Setup our pipeline with new configurable fields.

In [None]:
pipeline_with_history = RunnableWithMessageHistory(
    pipeline,
    get_session_history=get_chat_history,
    input_messages_key="query",
    history_messages_key="history",
    history_factory_config=[
        ConfigurableFieldSpec(
            id="session_id",
            annotation=str,
            name="Session ID",
            description="The session ID to use for the chat history",
            default="id_default",
        ),
        ConfigurableFieldSpec(
            id="llm",
            annotation=ChatOpenAI,
            name="LLM",
            description="The LLM to use for the conversation summary",
            default=llm,
        ),
        ConfigurableFieldSpec(
            id="k",
            annotation=int,
            name="k",
            description="The number of messages to keep in the history",
            default=4,
        )
    ]
)

Finally, we invoke our runnable:

In [None]:
pipeline_with_history.invoke(
    {"query": "Hi, my name is James"},
    config={"session_id": "id_123", "llm": llm, "k": 4}
)
chat_map["id_123"].messages

>> No old messages to update summary with


[HumanMessage(content='Hi, my name is James', additional_kwargs={}, response_metadata={}),
 AIMessage(content='Hi James! How can I assist you today?', additional_kwargs={'refusal': None}, response_metadata={'token_usage': {'completion_tokens': 11, 'prompt_tokens': 26, 'total_tokens': 37, 'completion_tokens_details': {'accepted_prediction_tokens': 0, 'audio_tokens': 0, 'reasoning_tokens': 0, 'rejected_prediction_tokens': 0}, 'prompt_tokens_details': {'audio_tokens': 0, 'cached_tokens': 0}}, 'model_name': 'gpt-4o-mini-2024-07-18', 'system_fingerprint': 'fp_bd83329f63', 'finish_reason': 'stop', 'logprobs': None}, id='run-d91fd622-92f4-45d0-8338-cd15c176e868-0', usage_metadata={'input_tokens': 26, 'output_tokens': 11, 'total_tokens': 37, 'input_token_details': {'audio': 0, 'cache_read': 0}, 'output_token_details': {'audio': 0, 'reasoning': 0}})]

In [None]:
for i, msg in enumerate([
    "I'm researching the different types of conversational memory.",
    "I have been looking at ConversationBufferMemory and ConversationBufferWindowMemory.",
    "Buffer memory just stores the entire conversation",
    "Buffer window memory stores the last k messages, dropping the rest."
]):
    print(f"---\nMessage {i+1}\n---\n")
    pipeline_with_history.invoke(
        {"query": msg},
        config={"session_id": "id_123", "llm": llm, "k": 4}
    )

---
Message 1
---

>> No old messages to update summary with
---
Message 2
---

>> Found 6 messages, dropping latest 2 messages.
>> New summary: James initiated the conversation by introducing himself.
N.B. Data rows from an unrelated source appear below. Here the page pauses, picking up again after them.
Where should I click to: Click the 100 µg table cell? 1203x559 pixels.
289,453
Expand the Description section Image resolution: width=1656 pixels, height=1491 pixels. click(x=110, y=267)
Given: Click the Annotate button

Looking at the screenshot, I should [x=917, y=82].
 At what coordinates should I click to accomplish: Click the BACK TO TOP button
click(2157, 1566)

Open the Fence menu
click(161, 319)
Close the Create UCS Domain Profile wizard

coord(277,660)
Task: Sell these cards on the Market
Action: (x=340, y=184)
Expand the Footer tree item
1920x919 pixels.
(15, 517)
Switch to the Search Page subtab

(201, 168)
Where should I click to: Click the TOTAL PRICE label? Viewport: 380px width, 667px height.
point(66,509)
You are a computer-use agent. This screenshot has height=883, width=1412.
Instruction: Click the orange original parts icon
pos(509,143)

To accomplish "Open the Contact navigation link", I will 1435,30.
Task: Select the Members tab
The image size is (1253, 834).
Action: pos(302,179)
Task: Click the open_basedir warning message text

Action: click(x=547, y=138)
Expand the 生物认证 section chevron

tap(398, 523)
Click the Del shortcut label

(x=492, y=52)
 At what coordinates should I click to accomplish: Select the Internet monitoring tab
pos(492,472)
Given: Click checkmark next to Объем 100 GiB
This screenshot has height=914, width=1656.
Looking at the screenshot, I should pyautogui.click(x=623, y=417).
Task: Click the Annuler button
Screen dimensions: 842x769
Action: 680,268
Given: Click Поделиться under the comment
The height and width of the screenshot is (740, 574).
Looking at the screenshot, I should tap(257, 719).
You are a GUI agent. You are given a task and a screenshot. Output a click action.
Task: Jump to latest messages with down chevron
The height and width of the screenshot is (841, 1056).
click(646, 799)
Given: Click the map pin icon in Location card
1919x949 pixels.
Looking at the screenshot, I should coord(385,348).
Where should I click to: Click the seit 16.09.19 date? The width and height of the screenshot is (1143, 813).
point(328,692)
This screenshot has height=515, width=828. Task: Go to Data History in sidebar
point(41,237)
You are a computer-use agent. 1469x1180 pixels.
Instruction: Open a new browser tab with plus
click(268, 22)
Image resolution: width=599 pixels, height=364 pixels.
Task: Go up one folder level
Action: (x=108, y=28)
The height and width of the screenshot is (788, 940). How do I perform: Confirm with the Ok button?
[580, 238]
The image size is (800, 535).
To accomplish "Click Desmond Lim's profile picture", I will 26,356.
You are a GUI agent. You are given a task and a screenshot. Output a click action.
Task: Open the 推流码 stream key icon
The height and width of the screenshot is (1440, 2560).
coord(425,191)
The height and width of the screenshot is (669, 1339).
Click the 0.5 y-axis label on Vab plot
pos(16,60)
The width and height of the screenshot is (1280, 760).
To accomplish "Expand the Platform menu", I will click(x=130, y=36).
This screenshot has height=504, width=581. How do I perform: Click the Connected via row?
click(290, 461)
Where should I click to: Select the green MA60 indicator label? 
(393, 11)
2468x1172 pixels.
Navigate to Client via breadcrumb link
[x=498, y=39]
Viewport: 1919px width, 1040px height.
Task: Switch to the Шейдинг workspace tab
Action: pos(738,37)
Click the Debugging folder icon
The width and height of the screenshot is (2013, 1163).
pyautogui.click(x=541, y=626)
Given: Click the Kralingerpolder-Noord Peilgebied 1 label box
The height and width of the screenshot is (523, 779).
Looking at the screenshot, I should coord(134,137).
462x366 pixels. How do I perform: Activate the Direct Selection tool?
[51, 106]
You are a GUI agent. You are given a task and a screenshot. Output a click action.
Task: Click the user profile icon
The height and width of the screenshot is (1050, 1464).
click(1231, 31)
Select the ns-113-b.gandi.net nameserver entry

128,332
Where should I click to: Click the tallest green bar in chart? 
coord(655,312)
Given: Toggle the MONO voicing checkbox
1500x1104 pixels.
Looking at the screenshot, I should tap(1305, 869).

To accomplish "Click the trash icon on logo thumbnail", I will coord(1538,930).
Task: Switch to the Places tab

The AI responded warmly and inquired how it could assist him. James mentioned that he is researching different types of conversational memory. The AI provided a detailed overview of various types of conversational memory, including:

1. **Short-term Memory**: Retaining information briefly for immediate responses.
2. **Long-term Memory**: Storing information over extended periods for recalling past interactions.
3. **Contextual Memory**: Remembering the context of conversations, including emotions and settings.
4. **Episodic Memory**: Recalling specific events or experiences from past interactions.
5. **Semantic Memory**: Understanding and using language and concepts relevant to discussions.
6. **Conversational Memory in AI**: The ability of AI systems to remember past interactions to enh

There we go, we've successfully implemented the `ConversationSummaryBufferMemory` type using `RunnableWithMessageHistory`!